Ph.D. National Yang-Ming University
Our research focuses on two main projects in understanding (1) the regulatory mechanism involved in the transition from compensation to decompensation and heart failure, and, (2) the neural pathogenesis of congenital myotonic dystrophy.
Re-induction of fetal gene program is associated with pathological cardiacremodeling. How the fetal gene program is activated and whether reinduction of fetal gene program in adult heart contributes to adverse cardiac phenotypes remains largely unclear. Whether induction of fetal gene program is differentially regulated in the transition from adaptive or compensatory stage to decompensation and heart failure also remains elusive. CELF1 (CUGBP Elav-like family member 1) is an RNA-binding protein that regulates alternative splicing and mRNA degradation. CELF1 is highly expressed in embryonic heart and down-regulated in adult heart. We have recently shown that elevated CELF1 expression in dilated cardiomyopathy (DCM), the most common cause of heart failure, causes degradation of connexin 43 and vascular endothelial growth factor (Vegf) mRNAs leading to conduction defect and vascular rarefaction. While the results suggest a pathogenic role for CELF1 during heart failure and CELF1 might be a potential therapeutic target in heart failure, it is still unclear the functional role of CELF1 during heart development. It remains elusive whether CELF1-regulated fetal gene programs during embryonic development and pathological condition are similar or distinct. Therefore, our goals are to understand the functional role of CELF1 during heart development and determine whether CELF1 could be a potential therapeutic target in heart failure.

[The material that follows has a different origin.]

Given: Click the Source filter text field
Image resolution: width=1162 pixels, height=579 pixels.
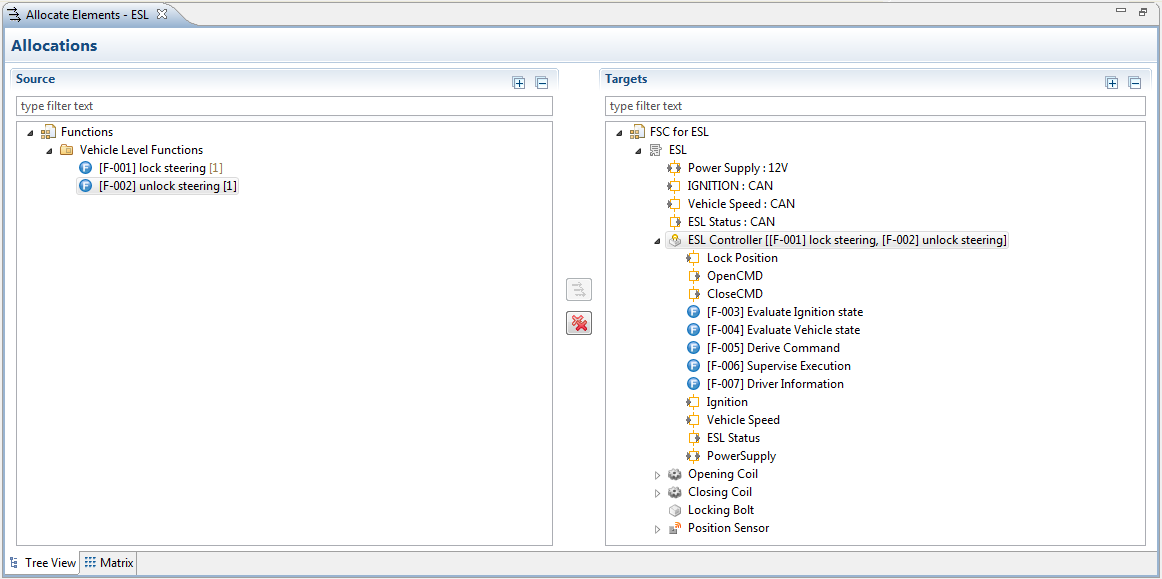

Cognitive deficits are found in a high percentage of individuals with myotonic dystrophy type 1 (DM1). The cognitive impairments include mental retardation, anxiety, autism spectrum disorder (ASD), depression and attention deficit hyperactivity disorders (ADHD). The genetic basis of DM1 is caused by an expansion of CTG repeats in the 3’ untranslated region (UTR) of the Dystrophia Myotonica Protein Kinase (DMPK) gene. DMPK mRNA containing expanded CUG repeats accumulates in nuclear foci and affect nuclear and cytoplasmic activities of RNA binding protein such as muscleblind like (MBNL). We previously generated a mouse model for postnatal expression of expanded CUG RNA in the brain that recapitulates several features of adult-onset DM1 including learning disability, neurodegeneration and misregulated RNA processing. How expanded CUG RNA affects early stage of neurodevelopment remains largely unknown. To understand this, we have generated a mouse model of congenital DM1 and investigated how expanded CUG RNA affects RNA processing during neurogenesis.